Fans aren't really engaged in December, either. It's one of the lowest attended months, unless until a team is out of playoff running early and the fans abandon it down the stretch. Last year's Jazz sold out just two games in December. One was the LeBron Show, on the 8th, and the other was during Christmas vacation, on the 27th.

The previous season the Jazz sold out only one game before Christmas.

You have to wonder how engaged even the players are before the turn of the calendar. Of a normal 82-game schedule, they are paying attention, what, 66 times a year? Some nights they go through the motions like a checkout clerk.

Speaking of shortened seasons, it's a little-known fact the last 16 games of the season don't really matter anyway. Of the 16 teams that made last year's playoffs, all of them would have done so if the season had ended on March 14, when all the teams were at or near the 66-game mark. Of those, only four ended up with a different seeding in April than they would have in mid-March (Boston and Chicago were tied for first).

In short, the good teams don't need 82 games to make their point.

There are some natural hitches in any plan to shorten the season. For example, money. Owners wouldn't make as much over an abbreviated schedule. OK, then pay the players less. Less work equals lower pay. It's a formula that works in almost every other business, NFL included. The average NFL salary is less than half the NBA's, but they play a 16-game regular season.

#### [Work instruction]
Name every team that the excerpt on shortening the NBA season mentions.

#### [Dataset content]

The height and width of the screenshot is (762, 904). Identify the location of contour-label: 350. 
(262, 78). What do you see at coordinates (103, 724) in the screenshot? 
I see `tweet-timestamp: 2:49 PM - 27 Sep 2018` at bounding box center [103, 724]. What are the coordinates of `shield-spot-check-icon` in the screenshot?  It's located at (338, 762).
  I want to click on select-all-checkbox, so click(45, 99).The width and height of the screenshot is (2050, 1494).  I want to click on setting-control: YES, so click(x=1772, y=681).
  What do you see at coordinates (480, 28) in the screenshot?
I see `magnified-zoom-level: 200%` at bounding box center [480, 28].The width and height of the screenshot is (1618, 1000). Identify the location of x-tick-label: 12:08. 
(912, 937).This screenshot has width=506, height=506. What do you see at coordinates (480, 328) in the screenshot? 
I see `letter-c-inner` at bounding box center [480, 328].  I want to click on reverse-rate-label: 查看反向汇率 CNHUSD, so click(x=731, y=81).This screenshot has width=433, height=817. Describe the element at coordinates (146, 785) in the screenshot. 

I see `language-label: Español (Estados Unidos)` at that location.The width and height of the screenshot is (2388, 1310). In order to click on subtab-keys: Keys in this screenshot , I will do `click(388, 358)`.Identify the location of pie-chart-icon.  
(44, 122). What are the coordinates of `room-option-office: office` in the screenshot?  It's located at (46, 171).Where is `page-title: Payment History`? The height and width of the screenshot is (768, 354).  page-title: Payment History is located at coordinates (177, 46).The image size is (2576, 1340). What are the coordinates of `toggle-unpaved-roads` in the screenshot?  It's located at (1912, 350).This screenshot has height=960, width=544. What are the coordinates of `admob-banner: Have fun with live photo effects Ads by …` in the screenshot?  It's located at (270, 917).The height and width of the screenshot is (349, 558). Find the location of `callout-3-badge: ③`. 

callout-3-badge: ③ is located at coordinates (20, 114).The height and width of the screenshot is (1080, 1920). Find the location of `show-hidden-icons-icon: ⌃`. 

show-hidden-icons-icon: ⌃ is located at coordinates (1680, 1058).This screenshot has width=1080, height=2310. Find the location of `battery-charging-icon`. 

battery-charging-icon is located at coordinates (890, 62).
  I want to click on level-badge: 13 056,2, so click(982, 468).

#### [Task result]
The Jazz, Boston, and Chicago.